• Your assignment:
Using the data below, work out how many lines contain the word "computer", then state that number without comment.

Top of Data shown

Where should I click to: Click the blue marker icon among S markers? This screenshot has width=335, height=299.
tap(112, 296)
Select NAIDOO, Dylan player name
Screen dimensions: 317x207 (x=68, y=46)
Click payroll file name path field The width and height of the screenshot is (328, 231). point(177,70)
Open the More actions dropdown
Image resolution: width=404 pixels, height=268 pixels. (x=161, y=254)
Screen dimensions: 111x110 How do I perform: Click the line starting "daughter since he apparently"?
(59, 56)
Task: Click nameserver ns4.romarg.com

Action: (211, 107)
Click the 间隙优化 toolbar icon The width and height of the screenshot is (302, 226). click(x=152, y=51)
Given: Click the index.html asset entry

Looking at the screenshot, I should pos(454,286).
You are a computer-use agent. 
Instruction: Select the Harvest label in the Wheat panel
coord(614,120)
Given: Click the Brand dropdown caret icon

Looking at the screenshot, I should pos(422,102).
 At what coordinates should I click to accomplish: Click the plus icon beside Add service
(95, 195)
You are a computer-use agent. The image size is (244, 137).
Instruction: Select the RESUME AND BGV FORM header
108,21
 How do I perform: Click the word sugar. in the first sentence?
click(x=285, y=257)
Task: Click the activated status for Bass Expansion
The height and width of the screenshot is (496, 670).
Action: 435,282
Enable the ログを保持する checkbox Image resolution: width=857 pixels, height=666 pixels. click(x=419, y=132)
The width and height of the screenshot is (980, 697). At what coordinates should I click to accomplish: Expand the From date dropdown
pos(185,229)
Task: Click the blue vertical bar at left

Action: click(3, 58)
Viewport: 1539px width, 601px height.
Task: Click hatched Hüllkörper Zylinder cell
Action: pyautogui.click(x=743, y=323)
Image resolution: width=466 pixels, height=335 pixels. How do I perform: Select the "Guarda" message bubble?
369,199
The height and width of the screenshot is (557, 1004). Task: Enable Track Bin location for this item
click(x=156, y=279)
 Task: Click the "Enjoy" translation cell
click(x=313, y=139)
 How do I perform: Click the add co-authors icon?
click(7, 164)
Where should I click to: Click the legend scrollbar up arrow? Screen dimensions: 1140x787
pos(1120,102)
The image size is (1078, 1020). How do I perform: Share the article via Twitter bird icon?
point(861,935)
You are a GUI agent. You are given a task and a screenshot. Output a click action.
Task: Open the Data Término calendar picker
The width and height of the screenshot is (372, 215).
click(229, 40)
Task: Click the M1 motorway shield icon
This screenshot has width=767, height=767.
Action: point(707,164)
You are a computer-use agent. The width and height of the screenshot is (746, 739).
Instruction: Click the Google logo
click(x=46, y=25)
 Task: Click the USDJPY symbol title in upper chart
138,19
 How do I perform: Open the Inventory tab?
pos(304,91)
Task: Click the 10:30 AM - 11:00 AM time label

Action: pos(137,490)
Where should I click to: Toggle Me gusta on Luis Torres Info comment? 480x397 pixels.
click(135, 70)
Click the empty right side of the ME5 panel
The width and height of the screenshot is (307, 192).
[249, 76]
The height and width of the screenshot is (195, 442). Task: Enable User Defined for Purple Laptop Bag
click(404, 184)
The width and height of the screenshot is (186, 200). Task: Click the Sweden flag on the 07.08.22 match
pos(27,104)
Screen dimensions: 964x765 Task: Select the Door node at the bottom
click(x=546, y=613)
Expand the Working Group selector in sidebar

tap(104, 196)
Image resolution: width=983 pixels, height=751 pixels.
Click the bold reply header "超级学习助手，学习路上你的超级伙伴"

Bottom of Data shown

• Exercise output:
3